Thursday, June 05, 2003

Also, I am still plodding away at my Life of Zanabazar, although usually I give up writing for the summer when the temperature hits 80ºF like it did the other day. Anyhow, here is a photo of Zanabazar’s retreat and workshop in Ovorkhangai Aimag where he created many of his world-famous art works.
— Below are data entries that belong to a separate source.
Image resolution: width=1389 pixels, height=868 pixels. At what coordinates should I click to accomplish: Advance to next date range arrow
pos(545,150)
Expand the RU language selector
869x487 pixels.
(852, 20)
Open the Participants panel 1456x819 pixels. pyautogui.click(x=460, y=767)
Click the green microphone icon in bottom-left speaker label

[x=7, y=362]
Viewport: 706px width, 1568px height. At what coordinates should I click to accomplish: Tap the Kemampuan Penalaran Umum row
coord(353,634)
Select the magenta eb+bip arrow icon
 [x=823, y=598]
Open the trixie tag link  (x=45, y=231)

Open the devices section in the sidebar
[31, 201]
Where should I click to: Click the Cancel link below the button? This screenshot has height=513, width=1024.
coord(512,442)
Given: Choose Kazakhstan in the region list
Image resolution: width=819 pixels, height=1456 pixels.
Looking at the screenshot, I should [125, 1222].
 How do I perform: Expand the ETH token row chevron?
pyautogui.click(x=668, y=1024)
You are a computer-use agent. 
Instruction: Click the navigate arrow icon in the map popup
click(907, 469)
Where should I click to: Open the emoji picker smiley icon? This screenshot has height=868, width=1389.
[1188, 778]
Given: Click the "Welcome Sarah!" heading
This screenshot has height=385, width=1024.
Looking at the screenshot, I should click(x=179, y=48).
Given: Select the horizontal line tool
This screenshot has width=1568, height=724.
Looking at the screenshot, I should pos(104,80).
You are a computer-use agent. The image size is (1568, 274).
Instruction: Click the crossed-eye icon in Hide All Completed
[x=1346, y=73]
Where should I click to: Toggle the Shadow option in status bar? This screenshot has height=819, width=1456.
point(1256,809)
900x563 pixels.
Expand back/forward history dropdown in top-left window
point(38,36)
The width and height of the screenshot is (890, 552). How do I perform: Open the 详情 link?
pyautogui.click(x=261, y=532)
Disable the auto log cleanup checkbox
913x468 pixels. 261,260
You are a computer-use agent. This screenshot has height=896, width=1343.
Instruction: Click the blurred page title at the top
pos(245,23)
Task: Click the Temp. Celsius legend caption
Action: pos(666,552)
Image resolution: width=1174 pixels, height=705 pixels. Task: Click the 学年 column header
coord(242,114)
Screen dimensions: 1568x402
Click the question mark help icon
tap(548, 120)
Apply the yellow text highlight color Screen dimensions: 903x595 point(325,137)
So what am I reading now, you have no doubt been wondering. Actually I am on a Crusades kick, the eleventh and twelfth century Crusades, not the current one, although what happened in the first series of Crusades provides a lot of food of thought on the latest sally by George “Hulegu” Bush. The classic work on the Crusades is A History of the Crusades: Volume 1, The First Crusade and the Foundation of the Kingdom of Jerusalem by Steven Runciman. For another viewpoint see The Crusades Through Arab Eyes by my man Amin Maalouf, currently my favorite writer (more on him later). The parallels between the former Crusades and the Bush Crusade are astounding. We have the same conflicts between the Shiites and the Sunni, the same double deals with Moslem generals selling out their leaders, the same terrorist threat (Hassan Sabbah and the Assassins then, Osama bin Laden and al Qaeda now); the same die-hard fundamentalists and scumbag opportunists on both sides then as now; in short, nothing whatsoever has changed, except perhaps that now there are lots of Moslem blog sites. Back in the twelfth century they used carrier pigeons. The mid-East Moslems, if I am not mistaken, invented the use of carrier pigeons. (I am sure some carrier pigeon expert – I know you're out there - will soon be firing off emails to correct me on this.)